Thursday, February 02, 2017
Where I Am - Weekly Class
"Where I Am" is my favorite default prompt nowadays, borrowed from Natalie Goldberg via Saundra Goldman and her #continuouspractice group on Facebook. "Where I am" is a classically good prompt - it can be answered very directly, with description of your physical location, or it can be taken many different possible directions - where you are in your life, where your mind is right now, etc. It seems boring, simple - but it is multidimensional.
Unsurprisingly, considering my students are majority (if not entirely) Madison liberals, a lot of folks' minds after a four-week break were on the Inauguration and in particular, the first week of the administration. Unsurprisingly, as well, a lot of folks located in those concerns were worried, scared, if not stuck. Anger trapped inside for at least a week ripped out of throats, followed by tears. Powerful depictions of being trapped - in forests, in houses - and also, in beautifully subtle ways, trapped in open space - feeling exposed, vulnerable, unsure and disoriented.
We talked about choice paralysis in class, as well as my ongoing intention class, Return. Choice paralysis is when you have too many options, and people who want to DO SOMETHING right now are having a hard time knowing what to do. On Facebook, I see many different suggestions being posted for maintaining self-care, for where to focus your attentions. For many of my students, underneath all these ideas was a core need to be with the feeling of being vulnerable or trapped - to be exactly where we are, instead of trying to run from it, as scary as it is. Being with others helps a lot - being able to voice all the video games we are playing, fantasies in our heads we are developing. As one student said, "I've upped my game in talking to myself."
Even when people wrote more directly to where they are physically - my living or dining room, or the home where they live now, or Wisconsin - there was always a felt sense underneath the surface (twenty minutes of writing nearly always exposes this) of what other layers exist in being in a space, and what other spaces we are in. Anxiety-provokingly accurate descriptions of never being able to sit still at home, the achy winter body of not enough movement or outside time, the shame of not being able to do something reflecting back from the undone laundry at home, the smelly dog in the confines of the warm stuffy car.
And, above all, a sense of resilient hope emerged. Hope out of clear-eyed seeing, not a naive hope. As I wrote: "A hope with roots, a hope with vigor." People feeling all their years of practice helping them to not just cope but act accurately - recognizing impermanence, not getting bowled over, able to stand in this moment and know what we can do is enough.
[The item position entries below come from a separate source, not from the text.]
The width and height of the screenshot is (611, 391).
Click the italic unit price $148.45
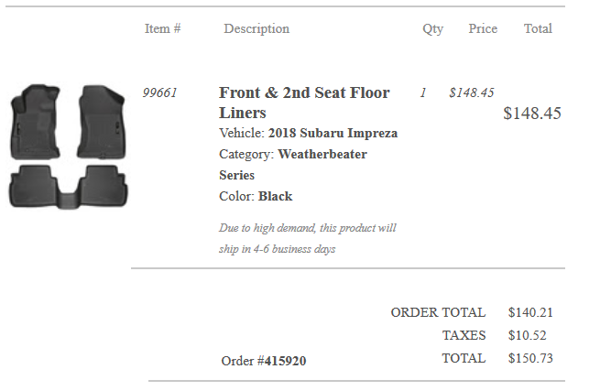pyautogui.click(x=472, y=92)
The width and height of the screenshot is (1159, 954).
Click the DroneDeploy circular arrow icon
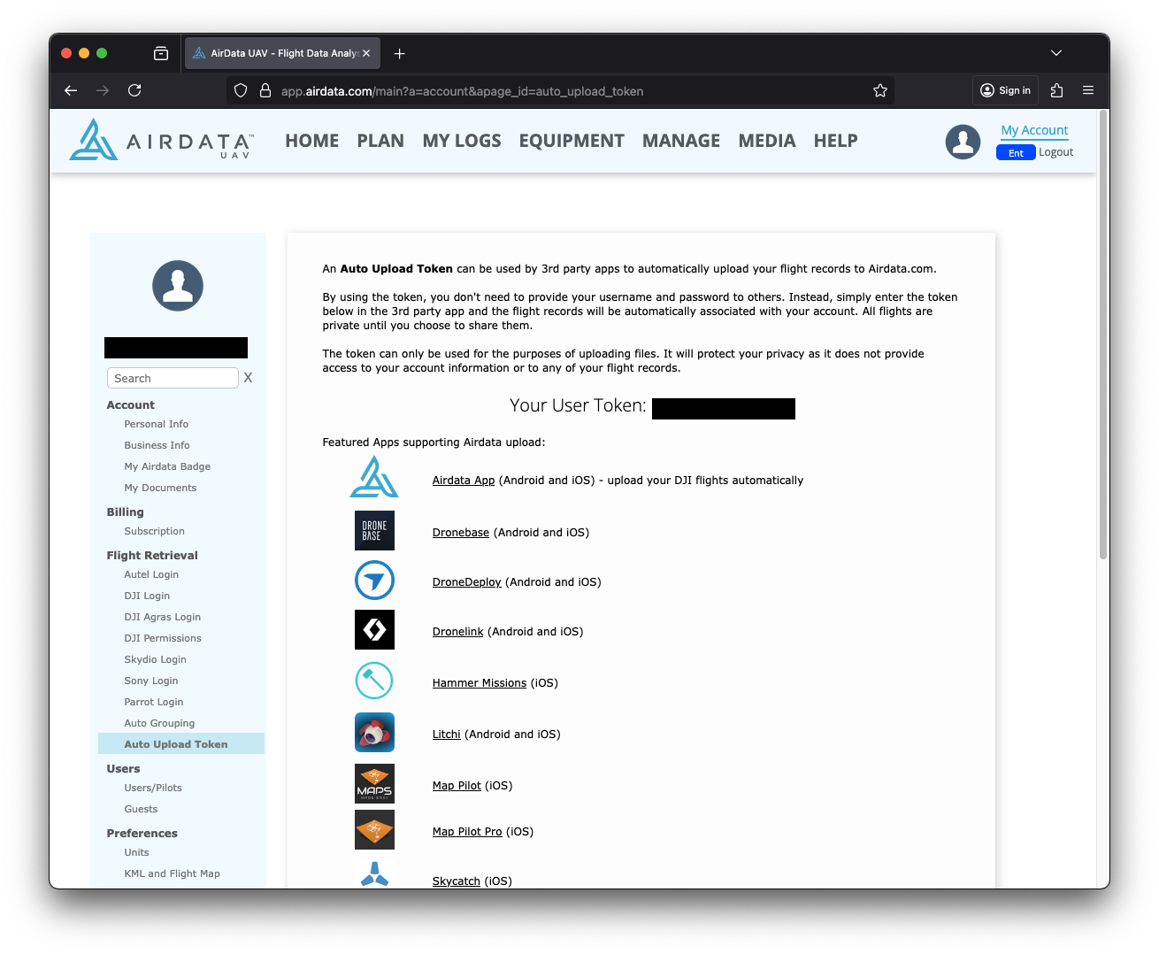coord(374,581)
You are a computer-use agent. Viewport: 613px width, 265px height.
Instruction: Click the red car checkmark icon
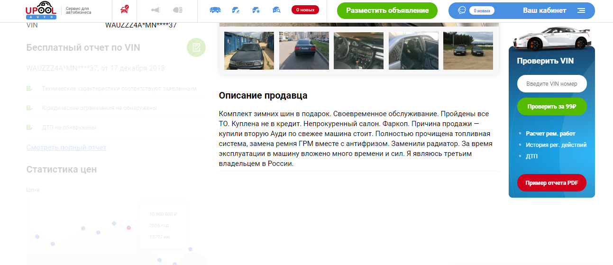click(x=125, y=10)
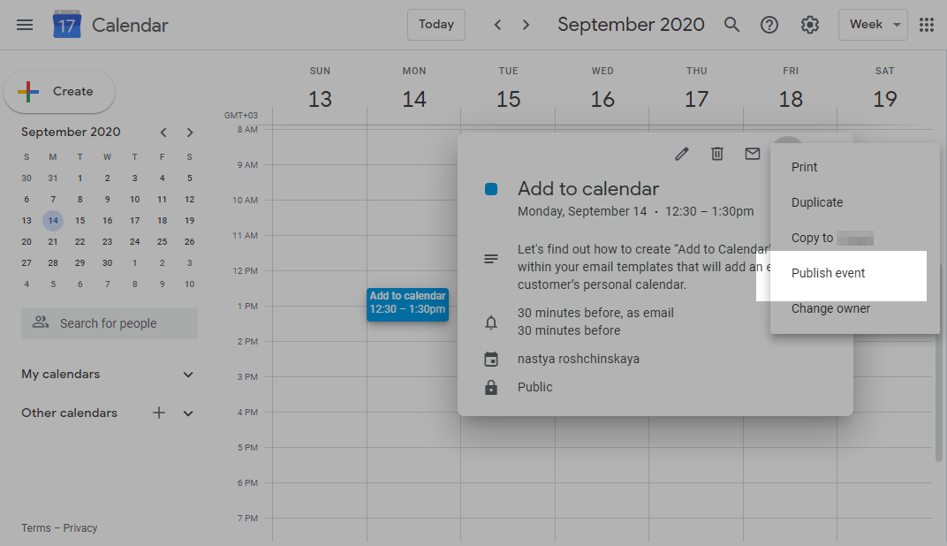Open calendar search with the magnifier icon
The width and height of the screenshot is (947, 546).
tap(731, 25)
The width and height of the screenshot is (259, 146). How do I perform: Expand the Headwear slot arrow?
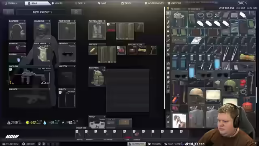click(49, 21)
It has to be enough. As one student said, "Will the hollow sinking feeling inside me ever allow me to be enough?" and we all knew, and discussed, how it may not. How our confidence in enoughness, how our choices in our lives and politics, have to come from another inner voice - not the inner critic, but the inner mentor. And that hollow feeling might need to be something we let go of trying to control, lest it re-grab our attention constantly, begging us to fix it, fill it, change it. Recognizing we are all always still learning, practicing, changing.
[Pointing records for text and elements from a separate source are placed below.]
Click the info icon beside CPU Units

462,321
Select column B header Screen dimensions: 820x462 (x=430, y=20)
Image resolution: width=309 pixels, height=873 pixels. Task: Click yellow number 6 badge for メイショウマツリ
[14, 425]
Lots of great exchanges, as always, about relationships, about all the levels and layers of our lives lived in any circumstance, regardless of political upheaval. Is equanimity the same as denial or ignorance? Of course we know it isn't - but how do we feel that difference, especially in ourselves? And what about when the history falls into the present, and we suddenly can't seem to tell the difference, can't see if we are in New Mexico or Wisconsin? Our inner child comes to the forefront and demands care and attention, amidst tremendous upheaval in our society, which can't help but reverberate into our communities and families.
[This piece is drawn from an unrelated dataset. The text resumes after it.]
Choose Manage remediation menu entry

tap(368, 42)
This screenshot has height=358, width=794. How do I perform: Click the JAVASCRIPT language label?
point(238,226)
Many of us have full lives, but they are not always full of life, as one student noted. So many people want to really inhabit their lives fully right now, but feel so overwhelmed. When is setting boundaries not about hiding, but about creating space to save sanity? Regardless of our political affiliation, we have to watch the edge between staying informed and immersing ourselves into the news until we drown in despair.
Finding the room for space is crucial - actually, it can't be found, it simply has to be made. No bones about it. Space to practice, to share, to help take down the inner walls of shame and isolation. These are key steps in any activist's, any stay-at-home-mom's, any CEO's, or lawyer's life. We all need it. We are all human.